UN MILIEU SENSIBLE AU SENS ÉCOLOGIQUE DU TERME

En 1975, alors que la construction d’une rocade menace les hortillonnages de disparition pure et simple, plus de 600 espèces de plantes et 101 espèces d’oiseaux y sont recensées dont Le Héron cendré, le mâle du Canard Colvert, La Poule d’eau, Le Grèbe huppé et La Foulque macroule figurent parmi les plus fréquentes. Une politique de protection efficace va finalement être mise en place pour préserver le cadre exceptionnel des hortillonnages. Le maraîchage regagne progressivement un peu de terrain: onze maraîchers occupent alors 26 hectares de parcelles sur les 300 que comptent encore les hortillonnages. 

Une fois la saison touristique terminée, la remise en état des barques (du contrôle par une personne agréé, à la peinture intérieure extérieure) dure environ 3 semaines par barque.

Aménagés et valorisés par l’association de Protection et de Sauvegarde des Hortillonnages, reconnue en 1991 d’utilité publique par l’Unesco, ce joyau connait en 2001 une importante inondation qui fait que par endroits, le site ressemble à un véritable lac.
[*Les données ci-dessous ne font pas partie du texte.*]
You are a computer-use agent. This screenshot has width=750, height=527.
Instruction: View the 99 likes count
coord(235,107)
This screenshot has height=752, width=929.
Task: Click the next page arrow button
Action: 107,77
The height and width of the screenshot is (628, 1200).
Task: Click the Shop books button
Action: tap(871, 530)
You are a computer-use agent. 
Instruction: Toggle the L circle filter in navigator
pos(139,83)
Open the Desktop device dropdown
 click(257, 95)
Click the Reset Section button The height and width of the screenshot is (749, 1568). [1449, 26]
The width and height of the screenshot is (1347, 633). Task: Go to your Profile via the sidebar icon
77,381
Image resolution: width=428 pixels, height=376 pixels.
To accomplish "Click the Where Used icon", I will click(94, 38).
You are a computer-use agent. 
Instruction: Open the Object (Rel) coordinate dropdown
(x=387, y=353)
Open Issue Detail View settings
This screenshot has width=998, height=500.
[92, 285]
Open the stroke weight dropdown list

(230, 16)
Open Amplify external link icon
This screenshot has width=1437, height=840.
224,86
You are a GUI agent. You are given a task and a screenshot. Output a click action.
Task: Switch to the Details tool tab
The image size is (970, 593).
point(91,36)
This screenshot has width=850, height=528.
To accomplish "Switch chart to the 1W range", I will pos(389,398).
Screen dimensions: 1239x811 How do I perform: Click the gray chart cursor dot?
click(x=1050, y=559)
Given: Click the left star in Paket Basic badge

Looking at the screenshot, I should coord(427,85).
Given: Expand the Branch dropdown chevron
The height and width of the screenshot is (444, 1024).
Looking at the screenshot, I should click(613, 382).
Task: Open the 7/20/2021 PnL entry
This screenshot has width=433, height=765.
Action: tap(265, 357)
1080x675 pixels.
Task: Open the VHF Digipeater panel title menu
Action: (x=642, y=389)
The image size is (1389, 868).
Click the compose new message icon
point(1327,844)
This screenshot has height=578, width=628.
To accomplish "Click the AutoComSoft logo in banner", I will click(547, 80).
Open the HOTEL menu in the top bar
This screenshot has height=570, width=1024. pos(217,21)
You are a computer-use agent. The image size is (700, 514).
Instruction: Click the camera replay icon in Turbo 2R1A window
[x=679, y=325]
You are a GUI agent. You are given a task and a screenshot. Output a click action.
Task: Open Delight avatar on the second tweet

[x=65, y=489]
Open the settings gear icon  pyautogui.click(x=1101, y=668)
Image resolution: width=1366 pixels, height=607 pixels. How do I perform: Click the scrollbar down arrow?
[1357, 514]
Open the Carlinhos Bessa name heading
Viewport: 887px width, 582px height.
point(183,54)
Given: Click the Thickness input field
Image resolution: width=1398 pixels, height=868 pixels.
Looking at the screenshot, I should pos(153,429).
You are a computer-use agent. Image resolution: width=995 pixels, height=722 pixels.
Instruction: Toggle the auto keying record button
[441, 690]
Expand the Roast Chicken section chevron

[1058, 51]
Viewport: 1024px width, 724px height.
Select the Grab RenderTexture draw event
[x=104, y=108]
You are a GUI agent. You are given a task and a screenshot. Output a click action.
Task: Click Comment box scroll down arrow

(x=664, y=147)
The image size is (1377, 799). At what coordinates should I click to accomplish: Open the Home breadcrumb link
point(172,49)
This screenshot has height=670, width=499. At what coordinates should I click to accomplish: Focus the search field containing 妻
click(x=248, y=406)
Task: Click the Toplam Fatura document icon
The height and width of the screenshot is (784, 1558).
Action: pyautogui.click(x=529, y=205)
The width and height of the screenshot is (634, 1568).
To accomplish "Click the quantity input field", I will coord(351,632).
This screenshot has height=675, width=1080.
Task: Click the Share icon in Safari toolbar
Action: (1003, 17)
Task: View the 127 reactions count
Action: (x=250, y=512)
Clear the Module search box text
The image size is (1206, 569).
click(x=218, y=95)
La remontée des nappes phréatiques et l’inondation qui en a résulté ont asphyxié les racines de nombreuses espèces non adaptées à ces conditions. Si elles étaient capables, pour la plupart, de résister à des remontées d’eau temporaires, elles n’ont pu le faire pour une crue qui a duré plus de deux mois. Au niveau de la strate herbacée, les espèces les plus fréquentes sont la cousoude, le lythrum salicaire, l’eupatoire chanvrine, le lycope, la spirée et l’iris, et, dans les zones les plus humides, les joncs, les carex (cpendula, en particulier, qui a la forme des touradons). Beaucoup d’efforts ont été nécessaires pour redonner au site son vrai visage après cette épreuve. Actuellement, 40 Ha sont cultivés par les 7 hortillons qui exploitent chacun entre 4 et 7 Ha. Ce sont des exploitations familiales qui, pour la plupart, ont été transmises de générations en générations. Les conditions du milieu permettent trois récoltes/an quand les conditions climatiques sont favorables. La terre des Hortillonnages, par sa richesse en matière organique, par sa structure légère liée à la présence de tourbe permet un enracinement rapide et donc une reprise des plantes et un développement du végétal également en un temps record. Parcontre, ce sol est extrêmement perméable et malgré la présence à proximité de grandes quantités d’eau au niveau des rieux, il y a nécessité d’arrosages fréquents. L’outil premier de l’hortillon est la barque, qui lui permet de transporter sur ses aires le «petit» matériel qu’il utilise pour travailler la terre: motoculteurs, bineuses, pulvérisateurs autoportés et microtracteurs, sans oublier les pompes permettant l’irrigation, l’arrosage. Il y a très peu de serres mais 70% des parcelles sont équipées de voiles de forçages. La production est écoulée sur le marché sur l’eau du samedi matin et sur de petits marchés locaux pour 10%. La création du festival des hortillonnages, sous l’impulsion de la maison de la culture d’Amiens, représente l’occasion de découvrir les hortillonnages sous un autre jour : celui de la création artistique au service de la sauvegarde d’un site naturel. A vous de découvrir les hortillonnages en barque pour une expérience insolite et originale.